(ASSIGNMENT): Repeat the listing below exactly from the line with "The image size is (1316, 919)." through its last line. Skip every picture.

§

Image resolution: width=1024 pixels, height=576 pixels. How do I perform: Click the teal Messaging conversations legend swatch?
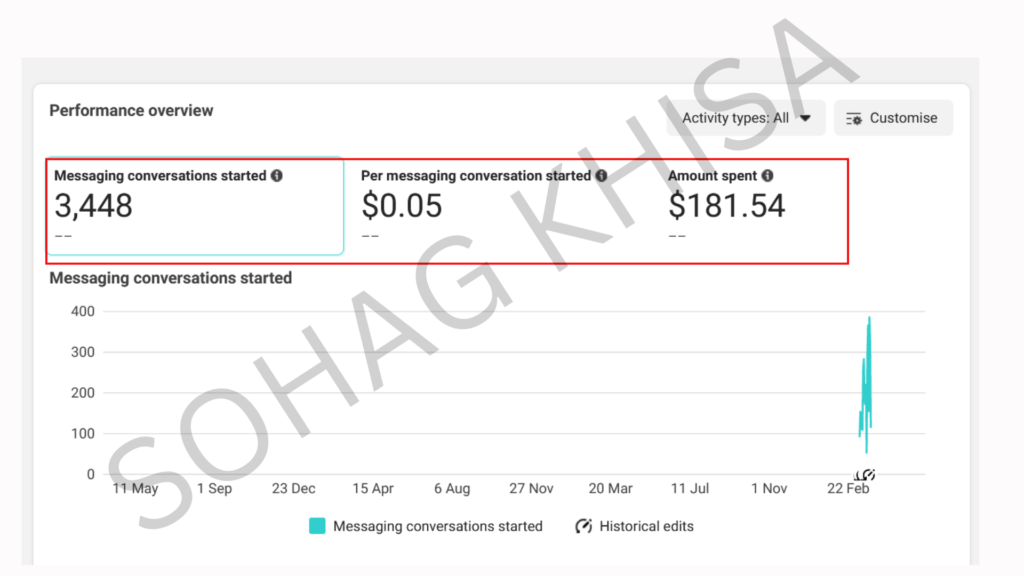(x=317, y=526)
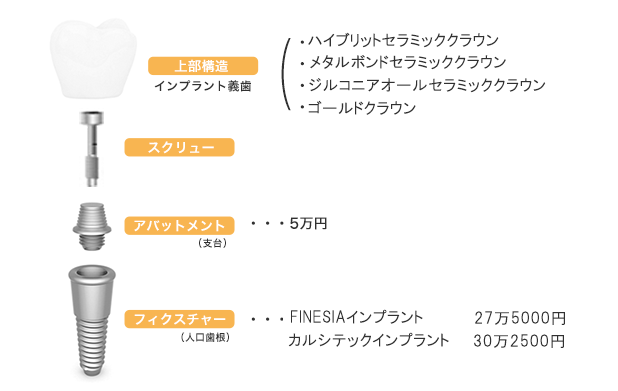
Task: Select the abutment part image
Action: [92, 227]

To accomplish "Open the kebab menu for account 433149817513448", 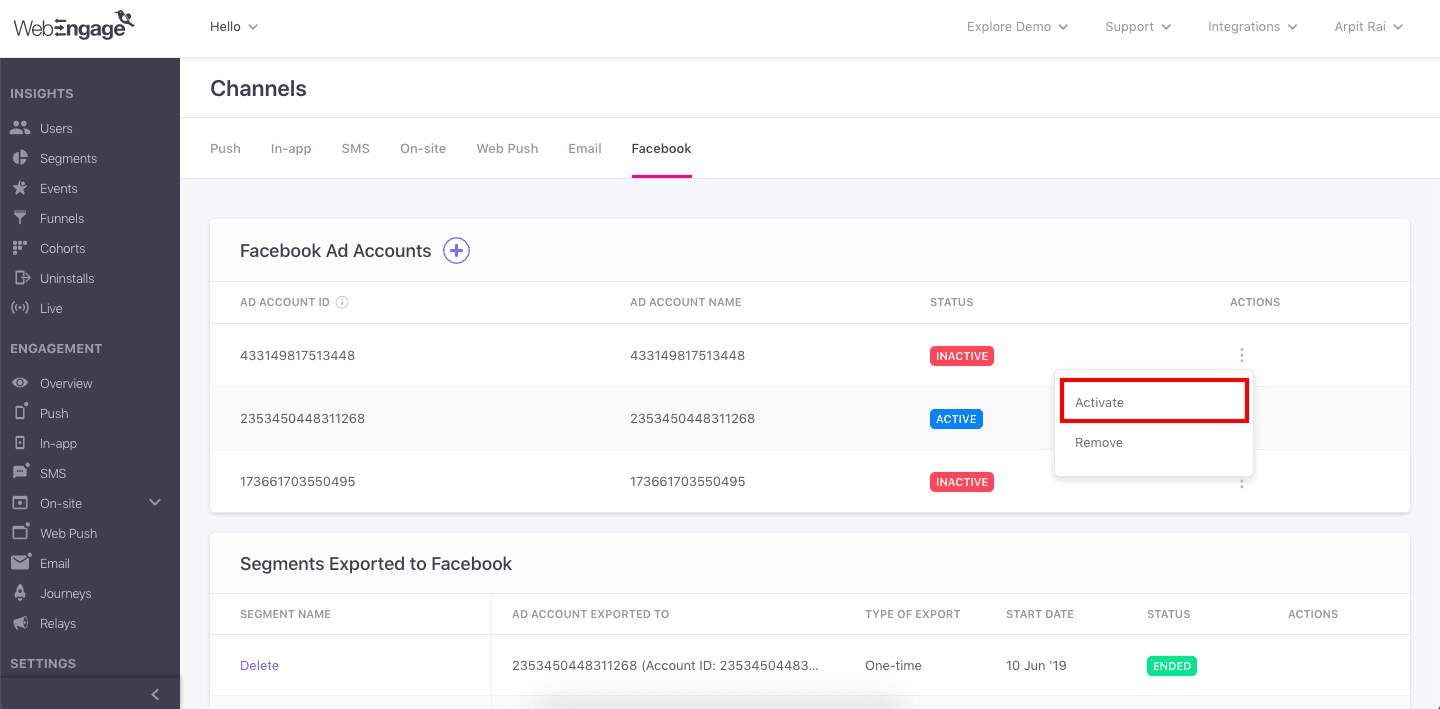I will [x=1241, y=355].
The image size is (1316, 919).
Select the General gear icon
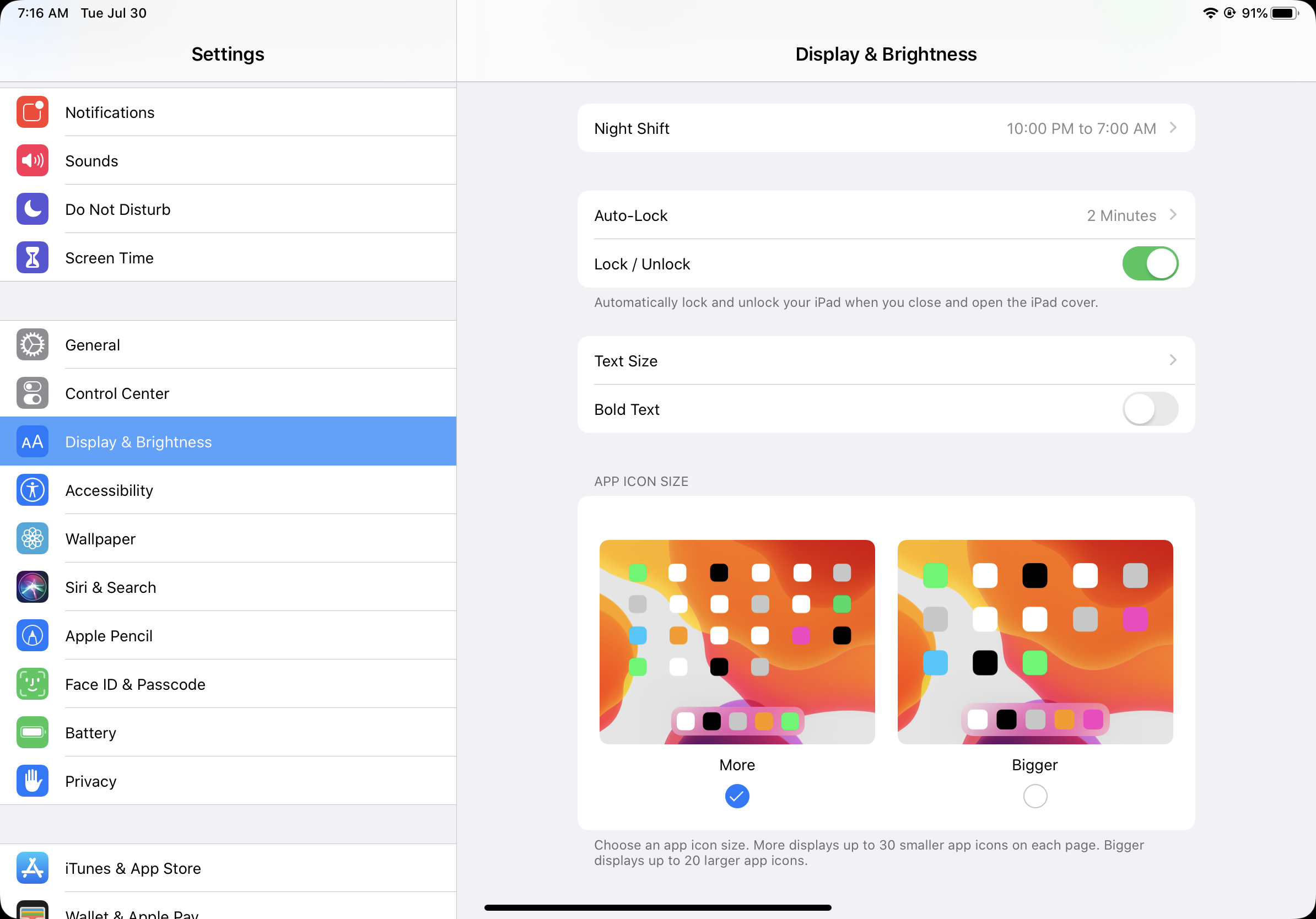[x=32, y=344]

§

(RESPONSE BELOW):
The image size is (1316, 919).
Select the General gear icon
[x=32, y=344]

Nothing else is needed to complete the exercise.